Desde joven mostró un espíritu inquieto y rebelde, propio de quien no podía aceptar la injusticia ni la dominación extranjera. Esa personalidad lo llevó a convertirse en uno de los líderes más respetados durante la Guerra de la Restauración, proceso que devolvió la independencia a la República Dominicana frente al dominio español.
Luperón no solo fue un militar brillante, también fue un hombre de ideas claras y firmes. Su visión del país iba más allá de la guerra: soñaba con una nación organizada, soberana y con instituciones fuertes que garantizaran el bienestar de sus ciudadanos.
Durante la lucha restauradora, su capacidad estratégica lo colocó en un lugar de liderazgo natural. Supo ganar la confianza de sus compañeros de armas y la admiración de su pueblo, no por la fuerza, sino por su entrega desinteresada y la claridad de sus objetivos.
A lo largo de su vida se destacó por ser un patriota de convicciones firmes. Nunca dudó en enfrentar sacrificios personales por el bien común, y eso lo convirtió en una referencia moral para las generaciones que lo sucedieron.
Tras la Restauración, Gregorio Luperón continuó siendo un pilar fundamental en la vida política del país. Asumió la presidencia provisional de la República y desde allí defendió los principios de independencia y soberanía que siempre guiaron sus acciones.
Su figura trascendió el ámbito militar. Fue un hombre profundamente humano, cercano a su pueblo, que supo escuchar y comprender los anhelos de libertad y justicia de los dominicanos.
El legado de Luperón se mantiene vivo como símbolo de resistencia y valentía.

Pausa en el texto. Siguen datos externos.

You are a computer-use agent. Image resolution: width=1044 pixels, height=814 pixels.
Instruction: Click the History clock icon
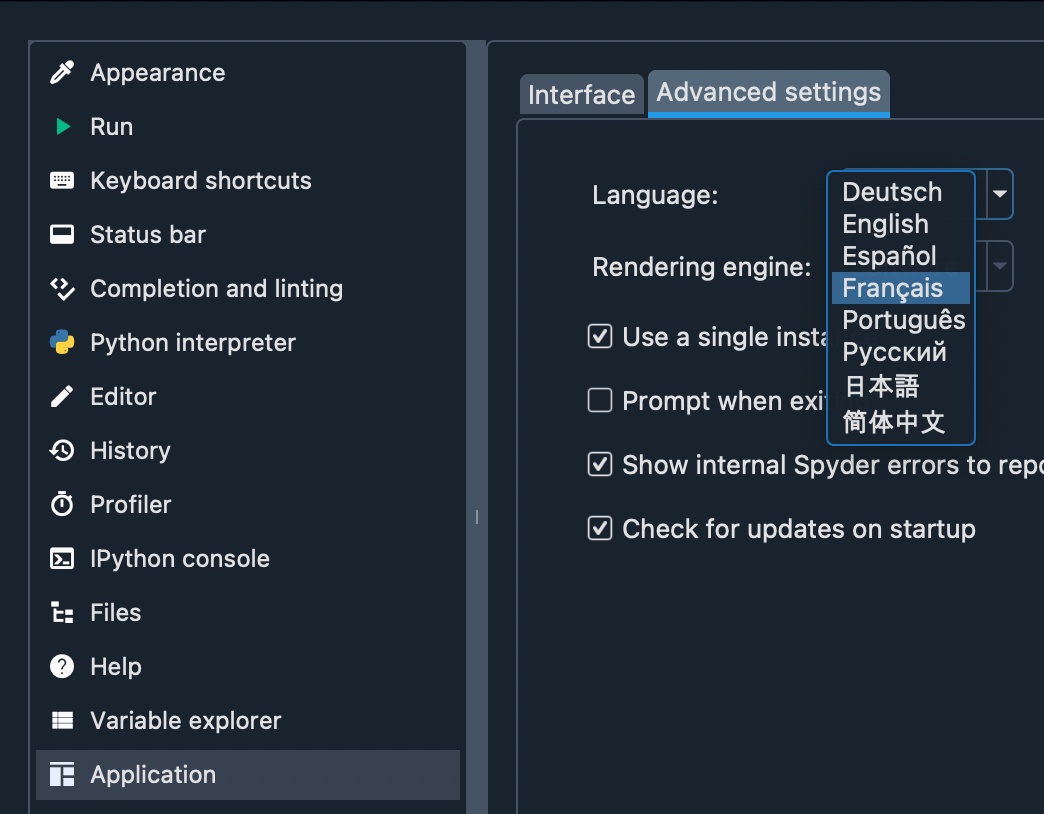pyautogui.click(x=62, y=451)
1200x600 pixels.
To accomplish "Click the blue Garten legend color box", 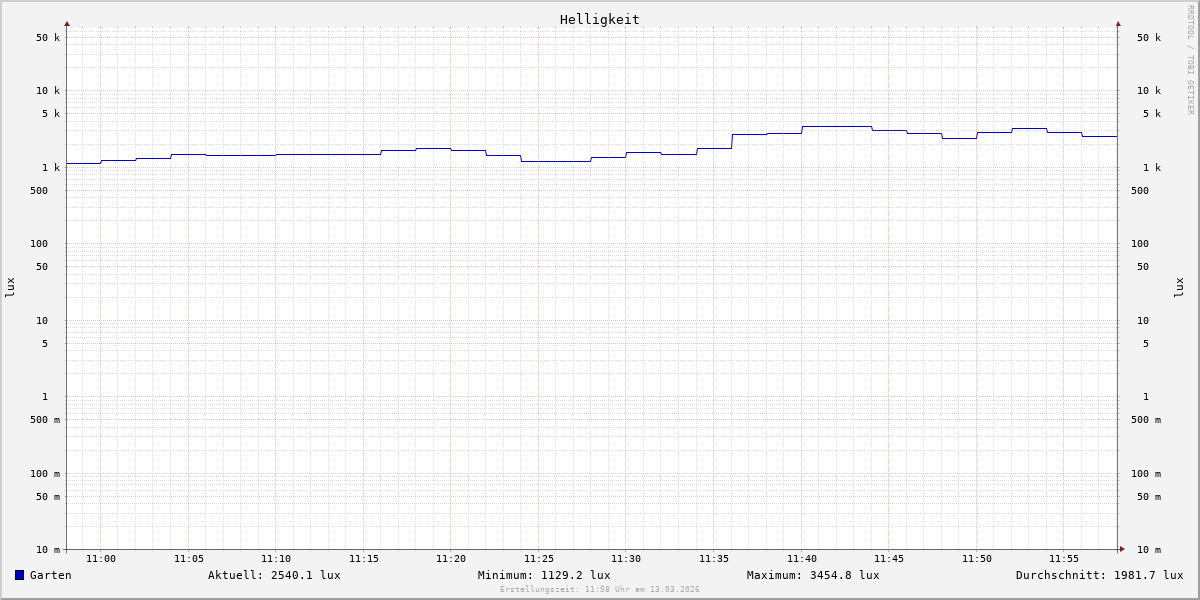I will [x=19, y=575].
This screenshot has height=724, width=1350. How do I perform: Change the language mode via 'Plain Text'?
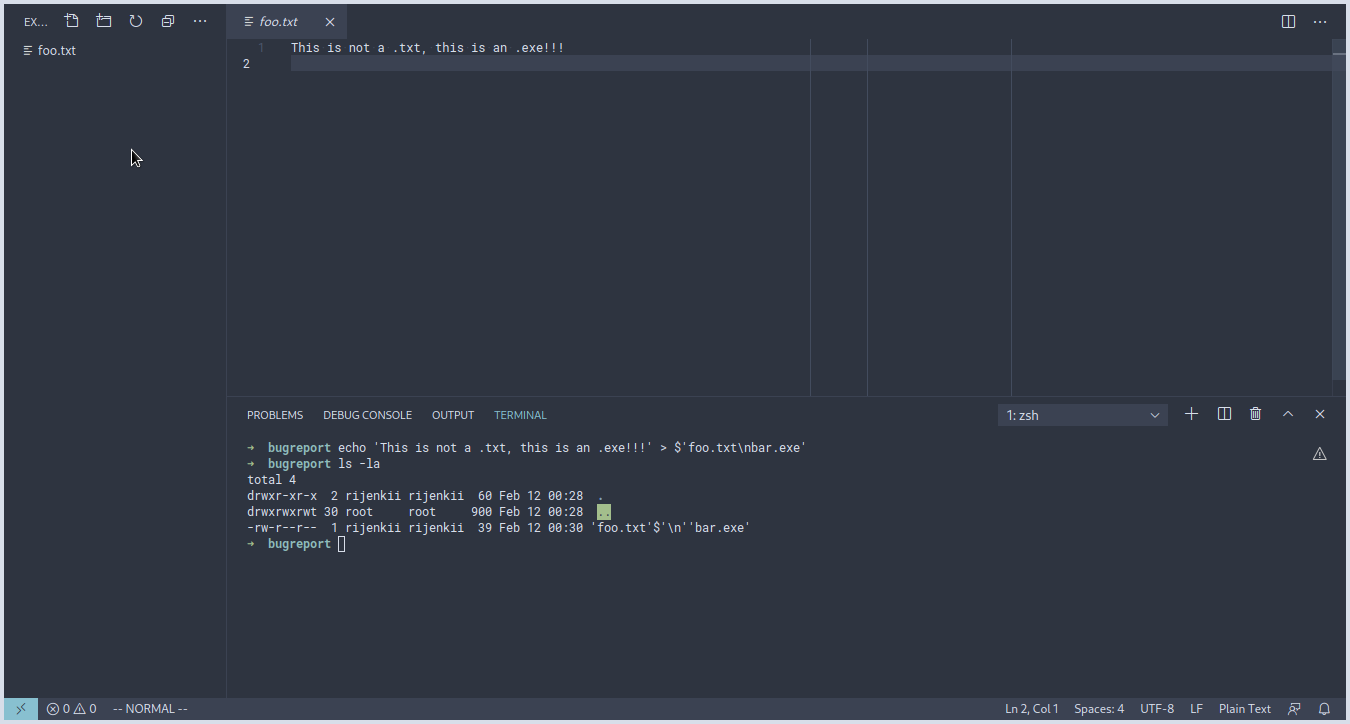[1244, 708]
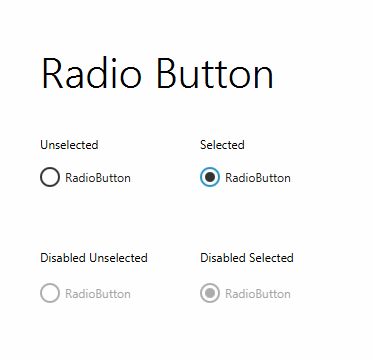Click the 'Disabled Unselected' section heading

click(x=94, y=258)
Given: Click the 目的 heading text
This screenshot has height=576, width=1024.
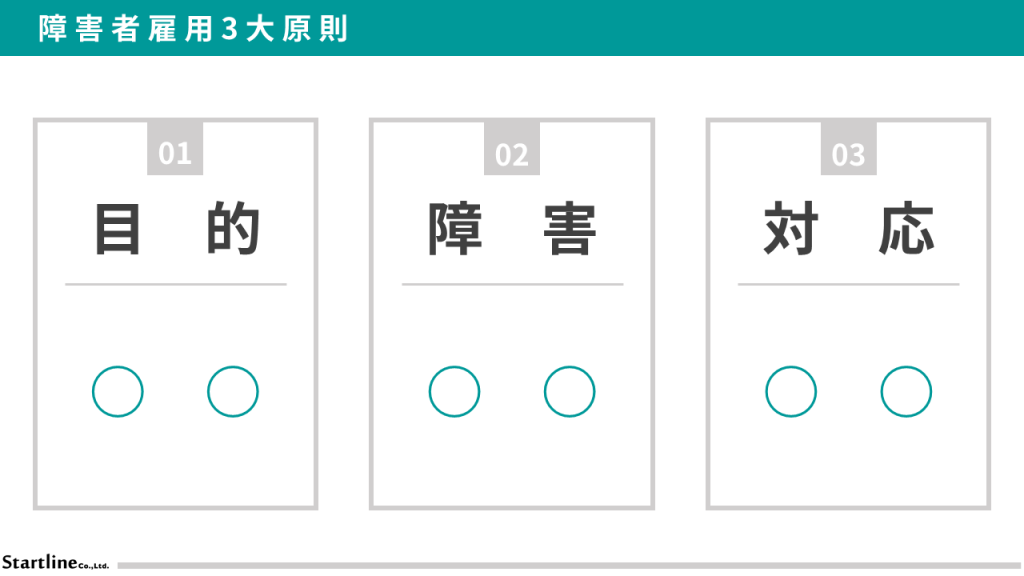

Recordarlo no es solo evocar las batallas libradas, sino también el ideal de un país libre y digno que él defendió con todas sus fuerzas.
Cada 8 de septiembre, su natalicio nos invita a reflexionar sobre la importancia de la unidad nacional, la defensa de la soberanía y el compromiso ciudadano con la democracia y la justicia social.
Gregorio Luperón sigue siendo un ejemplo de patriotismo y de amor a la patria, un dominicano que entregó su vida entera al servicio de su nación y que ocupa un lugar irreemplazable en la memoria histórica del pueblo dominicano.